■ **TEXT BLOCK**:
Toxic masculinity isn’t just bad for women.
Men who see themselves as having power over women or adhering to “playboy” behavior are significantly more likely to have psychological problems than those who conform less to masculine gender norms ― and they’re also less likely to seek help, according to a new study from the American Psychological Association.
The large-scale meta-analysis (or review of numerous studies), which was published Monday in the Journal of Counseling Psychology, examined conformity to masculine norms and mental health outcomes in 78 research samples involving nearly 20,000 men. The participants were predominantly white but also included African-American and Asian-American males.
The researchers evaluated participants using an inventory that measured 11 norms psychologists believe reflect traditional societal expectations of masculinity. Then they looked for links to positive and negative mental health outcomes and help-seeking behaviors.
11 Norms of Masculinity
• desire to win
• need for emotional control
• sexual promiscuity (being a “playboy”)
• primacy of work (importance placed on one’s job)
• power over women
• disdain for homosexuality
• pursuit of status
Overall conformity to masculine norms was linked with negative mental health outcomes like stress, depression, anxiety, substance abuse issues and poor body image. Three particular norms, however, showed a particularly strong association: self-reliance, power over women, and “playboy” behavior ― the latter two being the most strongly associated with sexist attitudes and behaviors.

■ **RECORDED DATA**:
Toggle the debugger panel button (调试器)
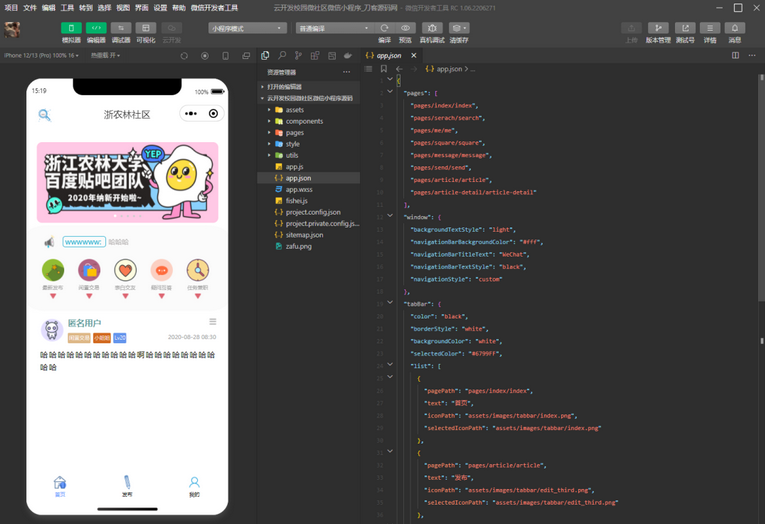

■ **WHAT NEEDS TO BE DONE**: Reproduce the entire passage on masculine norms and men's mental health word for word. The listing plays no part in this work.

■ **RESPONSE BELOW**:
Toxic masculinity isn’t just bad for women.
Men who see themselves as having power over women or adhering to “playboy” behavior are significantly more likely to have psychological problems than those who conform less to masculine gender norms ― and they’re also less likely to seek help, according to a new study from the American Psychological Association.
The large-scale meta-analysis (or review of numerous studies), which was published Monday in the Journal of Counseling Psychology, examined conformity to masculine norms and mental health outcomes in 78 research samples involving nearly 20,000 men. The participants were predominantly white but also included African-American and Asian-American males.
The researchers evaluated participants using an inventory that measured 11 norms psychologists believe reflect traditional societal expectations of masculinity. Then they looked for links to positive and negative mental health outcomes and help-seeking behaviors.
11 Norms of Masculinity
• desire to win
• need for emotional control
• sexual promiscuity (being a “playboy”)
• primacy of work (importance placed on one’s job)
• power over women
• disdain for homosexuality
• pursuit of status
Overall conformity to masculine norms was linked with negative mental health outcomes like stress, depression, anxiety, substance abuse issues and poor body image. Three particular norms, however, showed a particularly strong association: self-reliance, power over women, and “playboy” behavior ― the latter two being the most strongly associated with sexist attitudes and behaviors.